Ingevolge artikel 21, tweede lid, van de planvoorschriften geldt het in artikel 22 bepaalde met betrekking tot ander gebruik van de gronden dan bouwen en het gebruik van opstallen niet voor zover het van de bestemming afwijkende gebruik reeds plaatsvond voor de datum waarop het plan onherroepelijk rechtskracht heeft verkregen.

Ingevolge artikel 21, derde lid, van de planvoorschriften is het verboden het met het plan strijdige gebruik van de gronden en opstallen te wijzigen, tenzij door wijziging van het gebruik de afwijking van het plan niet wordt vergroot.

2.4. Het college en appellant betogen tevergeefs dat de rechtbank heeft miskend dat het stallen van pensionpaarden op het perceel zich verdraagt met de ter plaatse geldende agrarische bedrijfsbestemming. De rechtbank heeft terecht geoordeeld dat nu de voorschriften geen definitie van het begrip “agrarisch bedrijf” bevatten, het normale spraakgebruik moet worden gevolgd.

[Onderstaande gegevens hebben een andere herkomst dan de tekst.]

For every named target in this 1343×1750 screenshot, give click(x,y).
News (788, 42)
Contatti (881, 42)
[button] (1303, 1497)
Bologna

Zoals de rechtbank heeft overwogen, kan het stallen van pensionpaarden volgens vaste jurisprudentie (bijvoorbeeld de uitspraak van de Afdeling van 2 juni 2004, inzake 200307135/1, niet worden aangemerkt als een activiteit die past binnen de agrarische bedrijfsbestemming.

2.5. Het college en appellant betogen voorts tevergeefs dat de rechtbank heeft miskend dat het stallen van pensionpaarden, gelet op het aantal pensionpaarden in verhouding tot de totale veebezetting, een nevenactiviteit is die ondergeschikt is aan de agrarische bedrijfsactiviteiten op het perceel, welke om die reden niet in strijd zou zijn te achten met de aan de gronden gegeven agrarische bedrijfsbestemming.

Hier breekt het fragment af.